Drei ähnliche Felsblöcke, die, gleich einem Hausdache auf seinen zwei Grundmauern, an einander gestützt im Walde zwischen Wohlen und Bremgarten liegen, heissen der Herdmännlistein, weil die Erdmännchen drunter ihre Stuben hatten und weil man auch jetzt noch die kleinen Kinder für Wohlen hier holt. Nach einigen stehen diese Steine schon seit der Sündfluth da, nach andern haben sie die Erdmännli so hingelegt.

Noch ein anderer Stein in der Nähe beim Rothen Wasser scheint schief wie ein Dach aus der Erde heraus gewachsen und heisst der Bettlerstein. Hieher unternahmen einst die Nonnen des benachbarten Klösterleins Hermetswil einen Ausflug; die betagte Äbtissin gab dazu einen ganzen Tag frei und entschloss sich, die Ergötzlichkeit selber mitzumachen. Nun wusste aber der Pfarrer, der sie dabei begleiten musste, schon im Voraus, wie langsam die gnädige Frau marschiere, und suchte sich gegen die unvermeidliche Langeweile durch einen Scherz schadlos zu halten. Ein Klosterknecht hatte den Frauen einen Tragkorb voll Speisen in den Wald hinaus zu bringen, und gleichfalls sollte der Verwalter den Bedarf an Wein besorgen; hinter diese zwei lustige Käutze machte sich der Pfarrer. Er beredete sie, einige Bursche zu dingen und sie draussen unter den klüftigen Stein zu verstecken, den die Frauen heute mit ihrem Besuche beehren wollten.

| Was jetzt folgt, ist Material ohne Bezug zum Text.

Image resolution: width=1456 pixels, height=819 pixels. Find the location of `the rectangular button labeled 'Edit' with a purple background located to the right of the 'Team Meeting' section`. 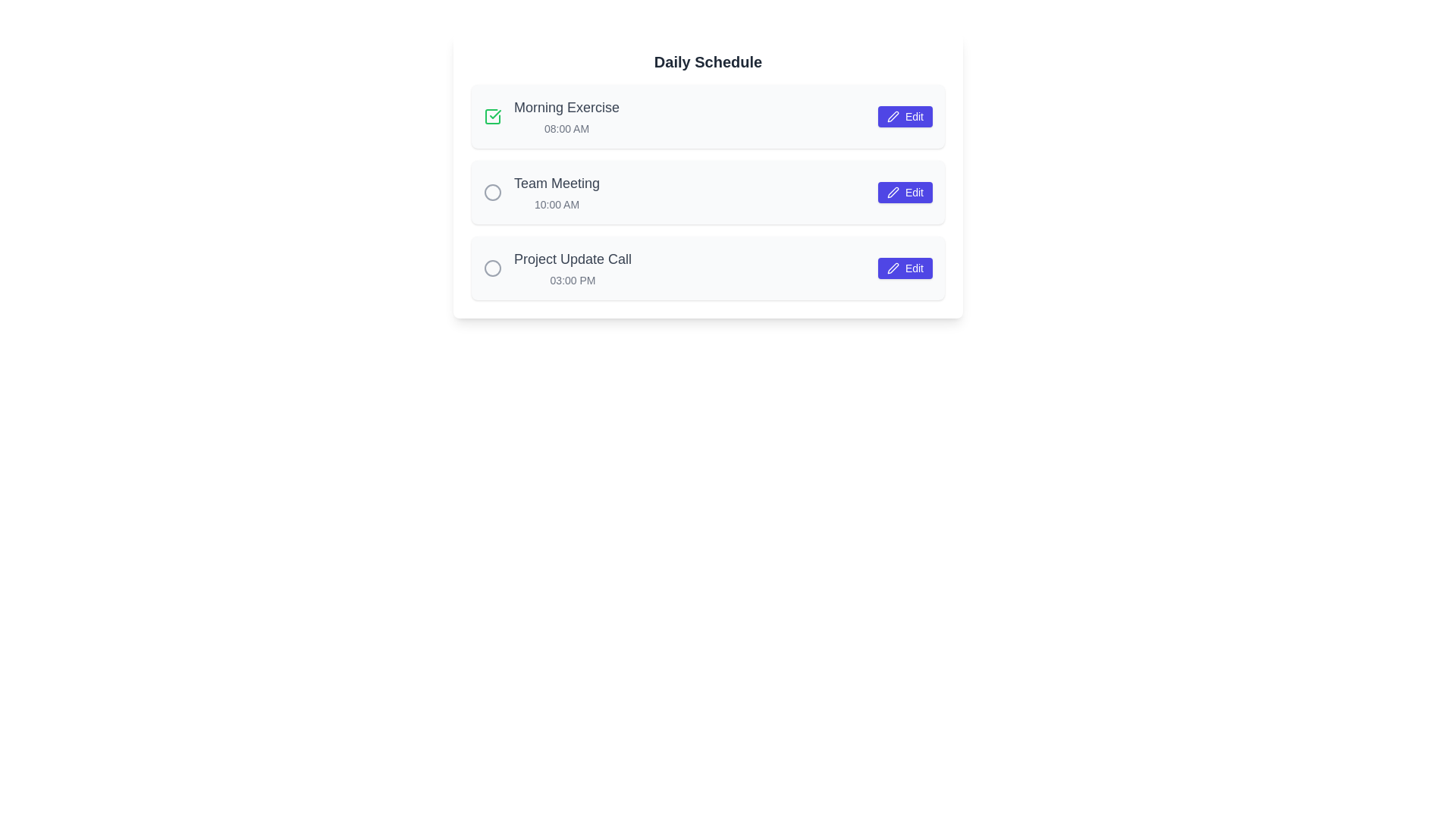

Die Zwei, die sich durch den Pfarrer wohlgedeckt wussten, brachten eine ganze Schaar kleiner Buben zusammen, verkleideten sie und verbargen sie draussen nach Verabredung. Als die Frauen den Platz erreicht hatten, fühlten sie sich schon ziemlich ermüdet; ihr erstes war also, sich einstweilen zu setzen und den Speiseträger herbei kommen zu lassen. Während sie sich mit dem Rücken an den Fels lehnten und zusammen in seinem Schatten ruhten, hatte der Knecht die Speisen unter das Gestein gestellt; der Verwalter aber gieng mit einer grossen Schüssel servierend an den Frauen auf und ab, und wusste dabei allerlei Histörchen von der gefährlichen Raubsucht der Berggeister mit einfliessen zu lassen, die ehemals hier gehaust hätten. So wie nun ein Nönnlein nach dem Stück Schinken oder Kuchen langen wollte, das sie sich eben bei Seite ins Gras gelegt hatte, war es verschwunden; das Glas, an dem sie zum zweitenmale nippen wollte, fand sich leer getrunken, und auch die Weinflasche war beim wiederholten Einschenken regelmässig schon leicht oder gar bis auf den letzten Tropfen trocken, obschon man sie vor einer Minute noch halbvoll zurück gestellt hatte. Wie sollte das zugehen?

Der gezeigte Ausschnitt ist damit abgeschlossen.